Mémoire de sainte Françoise Romaine, veuve :


Ô Dieu, qui, entre autres dons de Votre grâce avez rendu Votre servante la bienheureuse Françoise, illustre par ses rapports familiers avec un Ange, accordez-nous, par l’intercession de cette Sainte de mériter d’être introduits dans la société des Anges. Par Jésus-Christ Votre Fils, Notre Seigneur, qui vit et règne avec Vous dans l’unité du Saint-Esprit, Dieu dans tous les siècles des siècles.

Ainsi soit-il

Vie du Saint du jour
Sainte Françoise, noble dame Romaine, fut la femme forte dont nous parle la Sainte Écriture rappelée par l’Épître de la Messe des saintes femmes.

Unie dès l’âge de onze ans par les liens du mariage à Laurent de Ponziani, elle fut durant quarante années le type achevé de l’épouse chrétienne.

Évitant les fêtes, portant des vêtements d’une grande simplicité, donnant à l’oraison et au service des pauvres tout ce qui lui restait de temps après l’accomplissement de ses devoirs domestiques, elle fonda à Rome la maison des Oblates de la Congrégation du Mont-Olivet, sous la règle de saint Benoît (1433).


C’est là qu’après la mort de son mari, elle se retira afin d’acheter, au prix de tous ses biens, la perle précieuse de la Vie éternelle.
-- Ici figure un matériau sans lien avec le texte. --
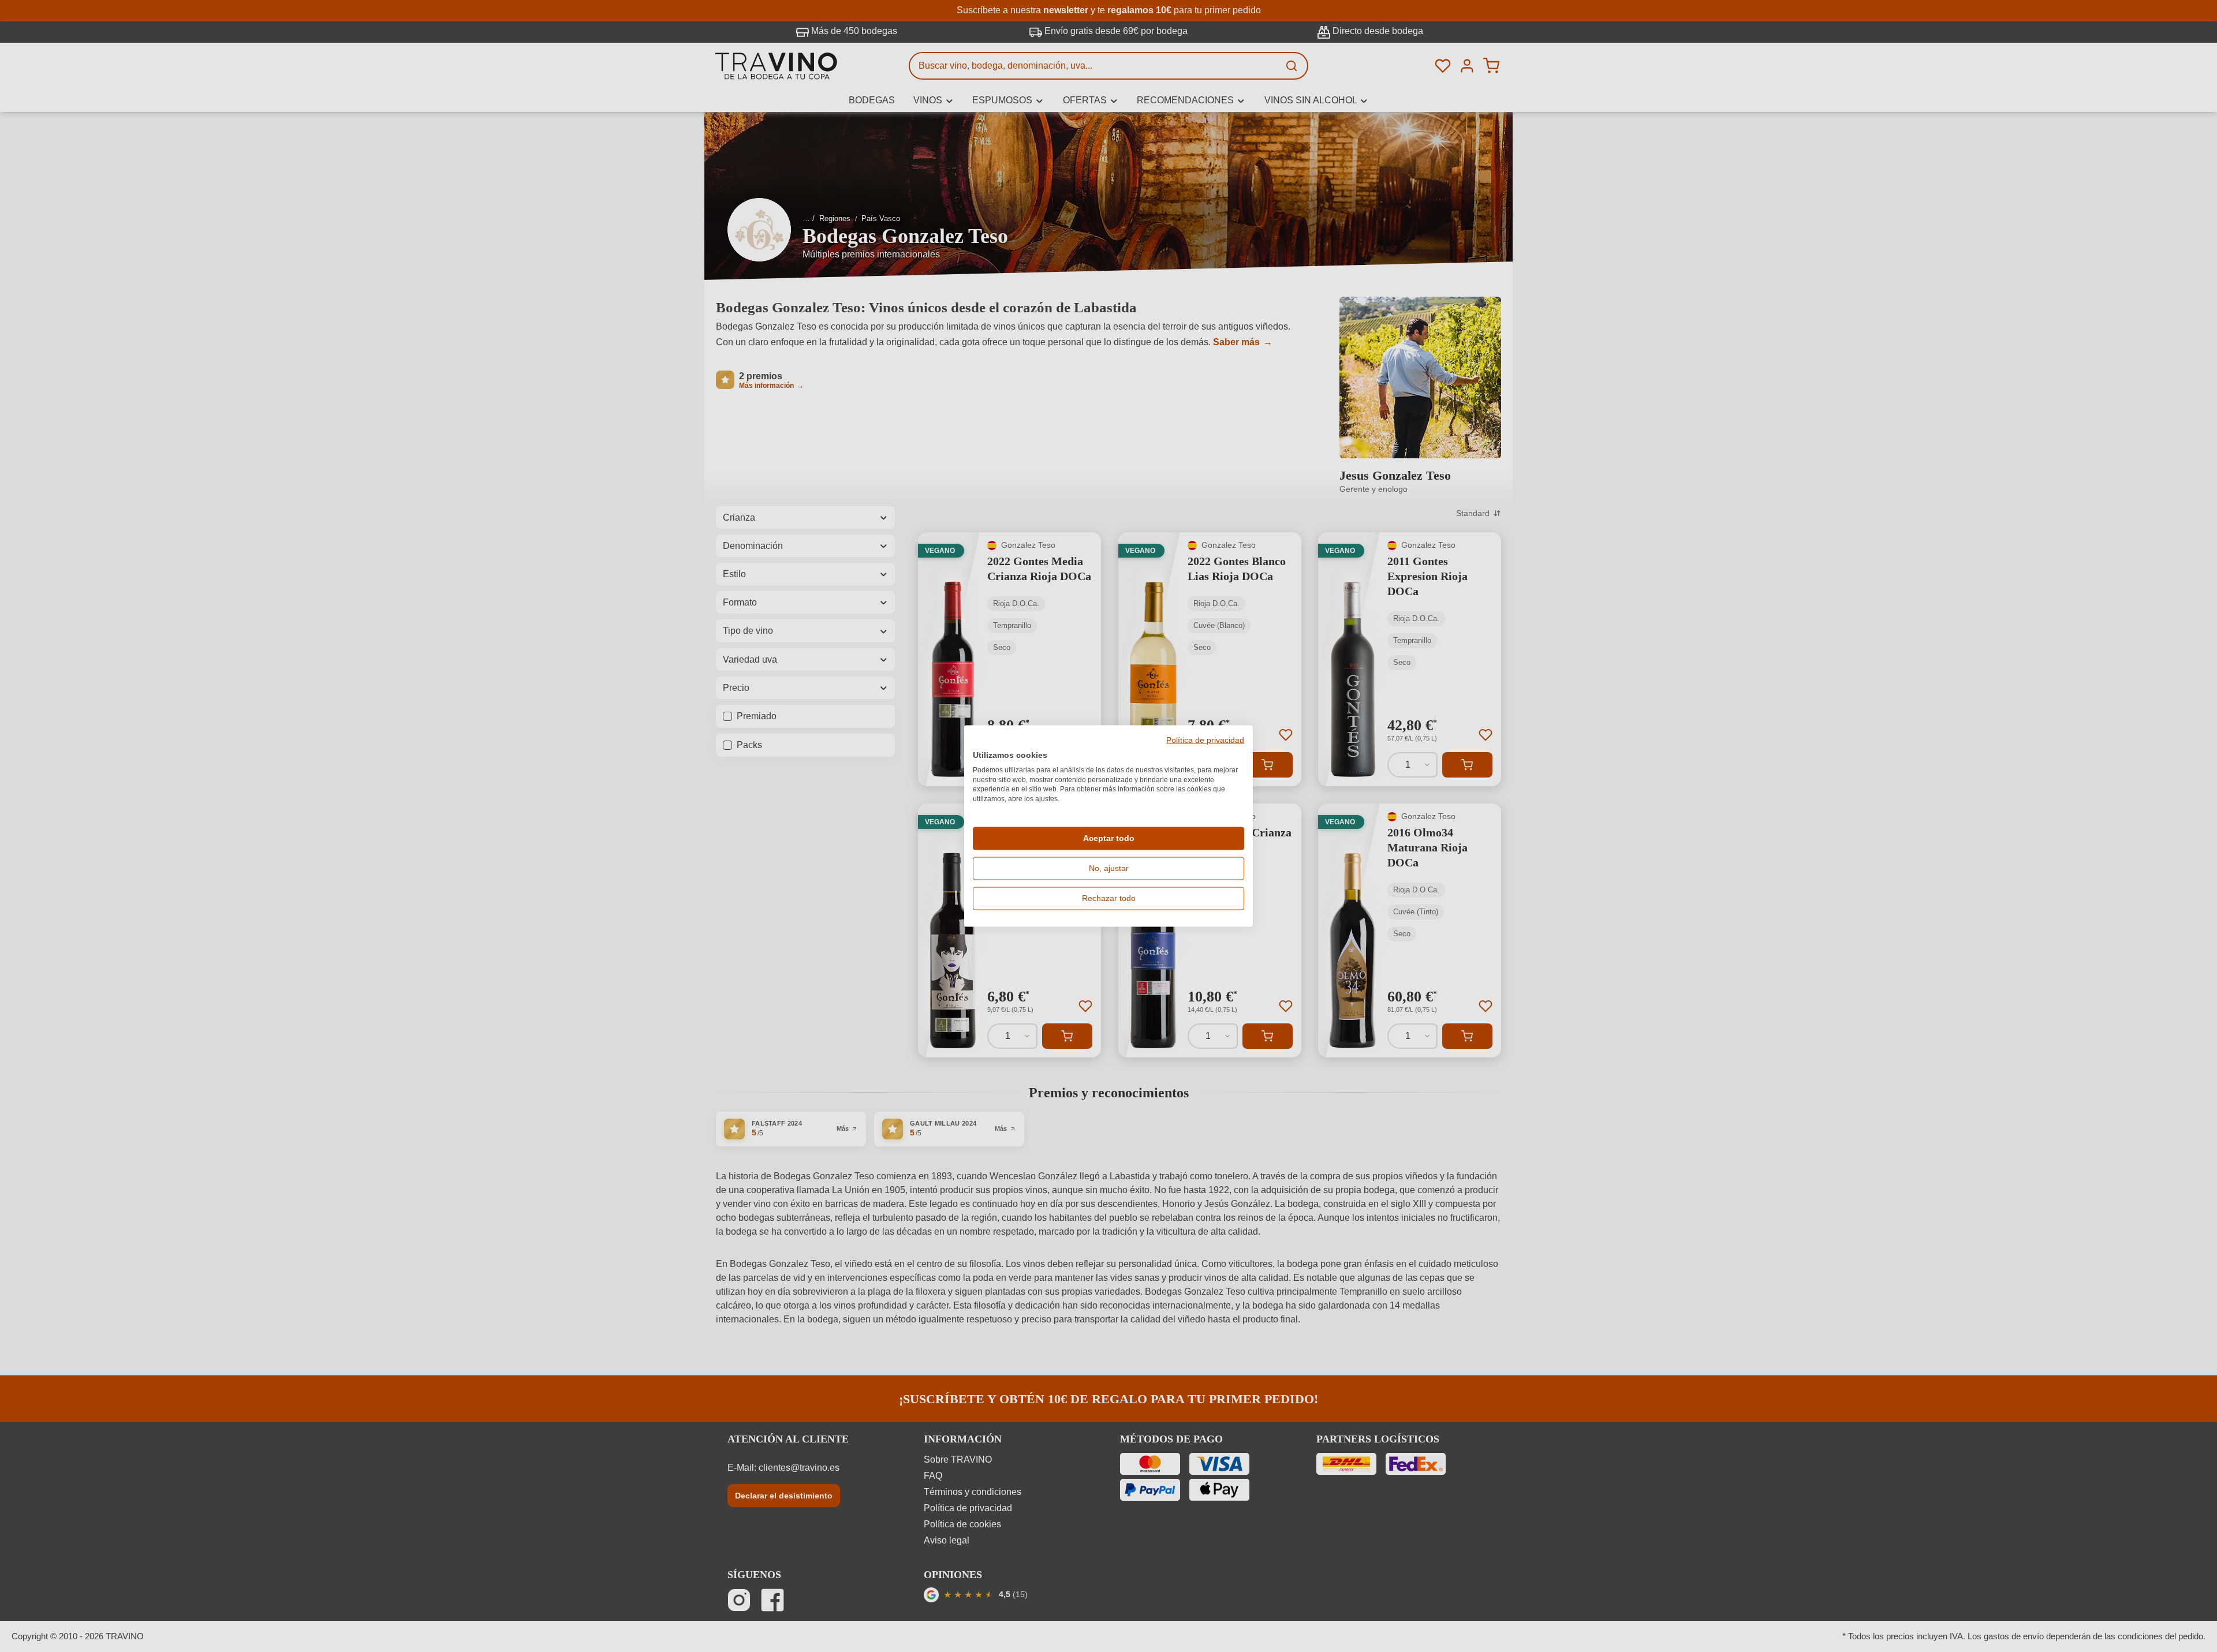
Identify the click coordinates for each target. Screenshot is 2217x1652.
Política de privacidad (1205, 741)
Devenue ainsi « l’épouse du Christ », elle puisa dans la contemplation continuelle de la Passion de Jésus l’énergie divine qui lui permit de réduire de toutes façons son corps en servitude.


Pour la soutenir dans les luttes terribles qu’elle eut avec le démon, Dieu la favorisa de la présence visible de son Ange gardien avec lequel elle conversait familièrement.


Elle mourut en 1440. Son corps repose à Rome en la basilique de Santa Maria Nuova près du Forum, appelée aussi Sainte-Françoise-Romaine. En 1934, Pie XI en a fait une église stationnale.


En ce saint temps de pénitence, imitons comme sainte Françoise la vie toute de sacrifices du Sauveur.


 voir la grande vie du Saint


Résolution pratique du jour
Visitez les malades ; montrez-leur une grande charité.